En Afrique subsaharienne, des millions de personnes dépendent du réseau mobile pour accéder aux soins, à l’éducation et aux services financiers. Pourtant, les infrastructures télécom souffrent de coupures fréquentes. La cause principale: l’absence ou l’instabilité du réseau électrique.
Une décision concrète
L’IFC, la branche du secteur privé du Groupe Banque mondiale, vient d’agir. Elle investit 45 millions de dollars dans IPT PowerTech, une société spécialisée dans les services énergétiques pour les télécommunications. L’annonce a été faite le 23 mars 2026. Trois pays sont ciblés : l’Éthiopie, le Liberia et la Sierra Leone.

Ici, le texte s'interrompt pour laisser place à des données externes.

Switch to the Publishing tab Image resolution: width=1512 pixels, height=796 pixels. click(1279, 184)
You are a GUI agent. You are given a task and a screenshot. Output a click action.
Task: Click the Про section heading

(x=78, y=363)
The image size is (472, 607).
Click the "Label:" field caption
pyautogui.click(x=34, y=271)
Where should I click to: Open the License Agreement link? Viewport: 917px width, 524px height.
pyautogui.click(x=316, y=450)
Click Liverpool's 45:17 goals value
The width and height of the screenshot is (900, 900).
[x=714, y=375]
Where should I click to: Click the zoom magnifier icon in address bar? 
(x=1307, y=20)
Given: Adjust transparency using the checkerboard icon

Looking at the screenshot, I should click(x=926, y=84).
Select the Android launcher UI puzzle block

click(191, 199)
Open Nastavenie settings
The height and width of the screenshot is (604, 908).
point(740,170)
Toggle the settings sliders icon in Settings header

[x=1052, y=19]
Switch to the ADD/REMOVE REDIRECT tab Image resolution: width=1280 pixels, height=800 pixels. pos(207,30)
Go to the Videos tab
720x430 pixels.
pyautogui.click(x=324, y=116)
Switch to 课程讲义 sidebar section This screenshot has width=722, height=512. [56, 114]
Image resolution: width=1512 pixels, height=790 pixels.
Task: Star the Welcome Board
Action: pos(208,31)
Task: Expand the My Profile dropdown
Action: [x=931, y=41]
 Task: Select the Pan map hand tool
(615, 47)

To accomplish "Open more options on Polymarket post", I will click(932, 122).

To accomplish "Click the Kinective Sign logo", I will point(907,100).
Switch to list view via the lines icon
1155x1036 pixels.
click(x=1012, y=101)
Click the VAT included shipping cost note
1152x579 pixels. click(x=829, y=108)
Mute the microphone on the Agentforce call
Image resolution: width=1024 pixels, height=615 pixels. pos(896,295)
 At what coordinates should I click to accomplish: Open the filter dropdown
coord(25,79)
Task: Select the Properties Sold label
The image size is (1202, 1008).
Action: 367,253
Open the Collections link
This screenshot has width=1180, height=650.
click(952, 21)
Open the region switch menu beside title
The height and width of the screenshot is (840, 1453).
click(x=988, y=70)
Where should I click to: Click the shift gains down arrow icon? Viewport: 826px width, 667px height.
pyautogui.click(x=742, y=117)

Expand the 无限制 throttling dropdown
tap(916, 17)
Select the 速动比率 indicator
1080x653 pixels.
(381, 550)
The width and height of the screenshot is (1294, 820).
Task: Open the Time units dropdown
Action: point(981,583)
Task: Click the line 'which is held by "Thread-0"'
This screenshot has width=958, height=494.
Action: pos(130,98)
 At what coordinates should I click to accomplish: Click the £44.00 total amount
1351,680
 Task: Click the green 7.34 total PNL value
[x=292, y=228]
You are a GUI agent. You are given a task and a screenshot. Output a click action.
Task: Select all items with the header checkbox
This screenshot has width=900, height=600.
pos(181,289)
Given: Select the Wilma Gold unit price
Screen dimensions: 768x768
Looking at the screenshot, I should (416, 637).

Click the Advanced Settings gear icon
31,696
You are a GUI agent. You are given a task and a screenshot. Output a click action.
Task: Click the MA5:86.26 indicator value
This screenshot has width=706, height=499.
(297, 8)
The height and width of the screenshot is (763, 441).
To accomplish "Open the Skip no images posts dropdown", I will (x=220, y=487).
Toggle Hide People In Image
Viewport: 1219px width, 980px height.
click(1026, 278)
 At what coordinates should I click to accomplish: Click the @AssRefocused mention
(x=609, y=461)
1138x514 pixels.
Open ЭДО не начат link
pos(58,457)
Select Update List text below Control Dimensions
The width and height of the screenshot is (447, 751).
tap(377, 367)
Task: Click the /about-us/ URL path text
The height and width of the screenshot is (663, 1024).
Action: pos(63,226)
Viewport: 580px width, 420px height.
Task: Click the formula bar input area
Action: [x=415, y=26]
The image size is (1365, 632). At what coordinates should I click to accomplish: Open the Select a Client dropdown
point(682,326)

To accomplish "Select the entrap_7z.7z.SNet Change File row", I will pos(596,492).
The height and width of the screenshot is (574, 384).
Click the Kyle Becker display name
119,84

Ce que couvre cet investissement
Le financement porte sur 2 235 sites télécoms. Ces sites seront modernisés, exploités et maintenus. Près de 90 % d’entre eux se trouvent hors réseau électrique national — ou dans des zones où l’alimentation est instable. Des panneaux solaires et des batteries remplaceront ou réduiront les groupes diesel encore très utilisés.
Pourquoi c’est important
Le diesel coûte cher. Il pollue. Et il crée une dépendance logistique lourde pour les opérateurs. Avec le solaire, les économies attendues sont significatives :
- 52 % de réduction des coûts d’électricité en Éthiopie
- 30 % au Liberia
- 26 % en Sierra Leone
Moins de pannes signifie aussi un réseau mobile plus fiable. Écoles, centres de santé, petits commerces et ménages bénéficieront directement d’une meilleure connexion.